Website Download Time is Critical

In Digital Marketing, TIME works against you

Website Download Time is Critical

As people get more and more spoiled by beautiful images on Instagram and Pinterest, and enjoy looking at videos (thanks to Stories, YouTube, and TikTok), download times are becoming a huge issue.

Here’s a great client example: they’d like their website to feature a video on the Home Page. Their competition also features videos, starting off right at the top of their Home Page. In fact, all the data points to people loving video and we hear it, as marketers, all day long. Video, video, video.

I’ve even written about it and done videos about it myself!

But here’s the catch: NO ONE wants to wait for your video to load. And now Google is ranking its search results based on how fast your website loads. Got that? Google is going to rank you, versus your competition, taking into account how fast your website loads on a mobile device.

Here’s Google’s own website, with their quote (as of 2016 – three years ago): “…we’ve begun experiments to make our index mobile-first. Although our search index will continue to be a single index of websites and apps, our algorithms will eventually primarily use the mobile version of a site’s content to rank pages from that site, to understand structured data, and to show snippets from those pages in our results.

That means that the fastest loading website will have an advantage versus its direct competition. What does this mean for local marketers?

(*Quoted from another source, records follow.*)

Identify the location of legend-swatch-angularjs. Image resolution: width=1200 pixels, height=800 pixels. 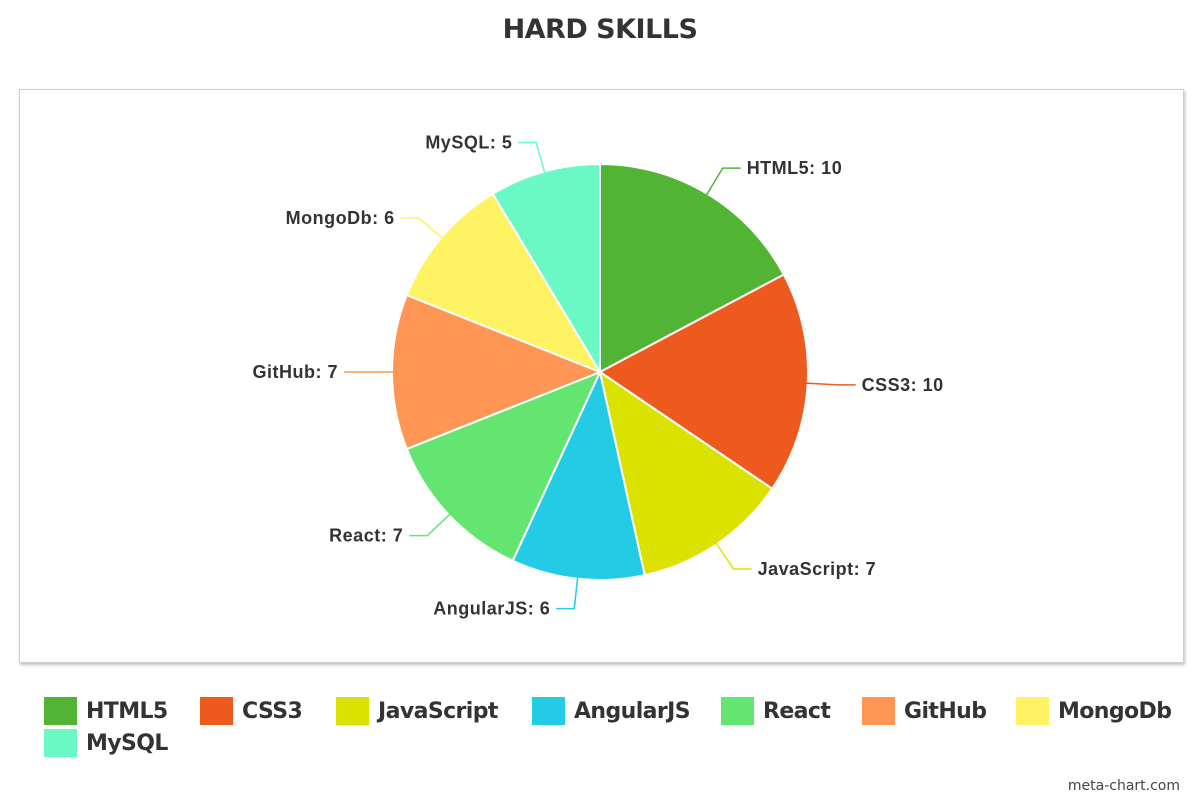
(548, 711).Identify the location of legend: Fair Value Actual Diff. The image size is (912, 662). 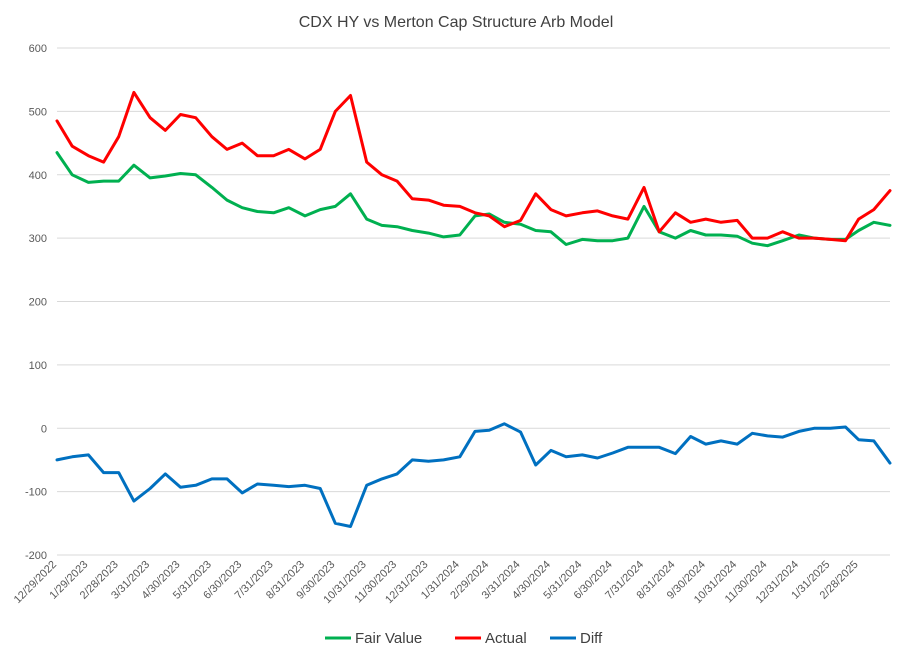
(464, 638).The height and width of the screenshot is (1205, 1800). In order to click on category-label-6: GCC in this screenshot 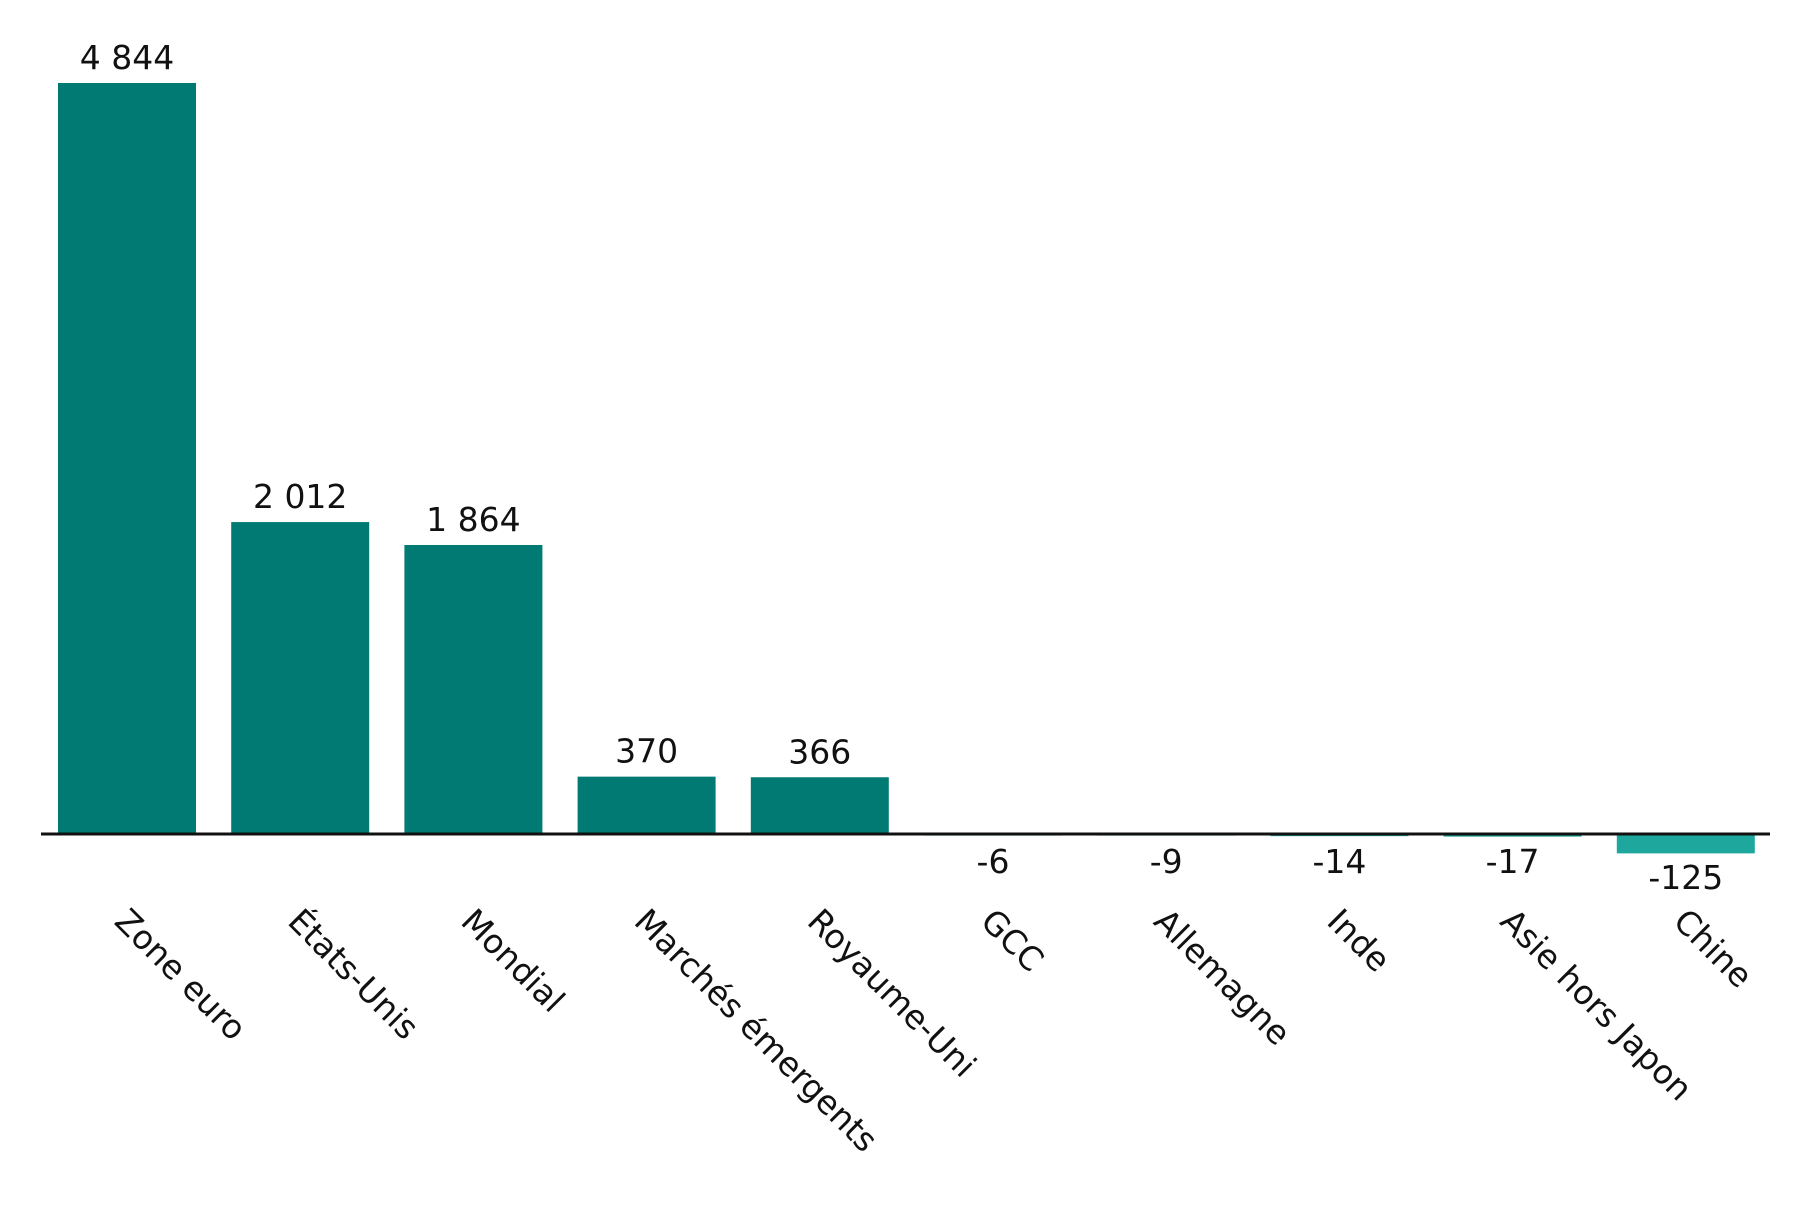, I will do `click(1012, 940)`.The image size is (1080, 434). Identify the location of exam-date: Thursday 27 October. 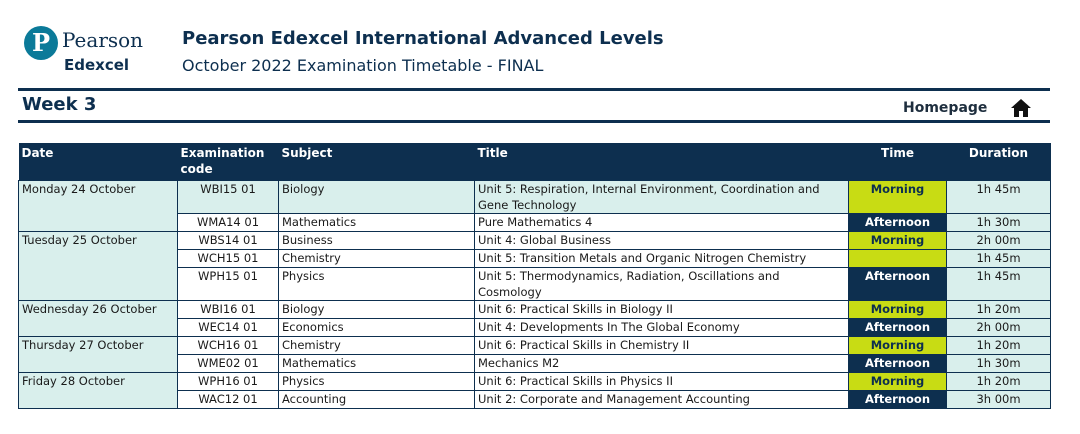
(98, 346).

  1. Think about downloads first in your design. Why? Because it doesn’t matter how fabulous your site looks if people don’t take the time to wait for it to open.
  2. Mobile-first is always the way to go. Yes, it’s important to be beautiful but if it’s not beautiful and fast, then you’ll lose out to your competition. And the whole reason you’re shifting to video is to out-do your competition, right? Why shoot yourself in the foot by not taking into account mobile-first speed?
  3. Video is great, but shorter/more compact is better. While everyone who owns a phone is looking for videos, they don’t have to be long. Shorter can be better here.
  4. Google has high expectations! Maile Ohye, from Google, said, “2 seconds is the threshold for ecommerce website acceptability. At Google, we aim for under a half-second.” The longest should be 4 seconds.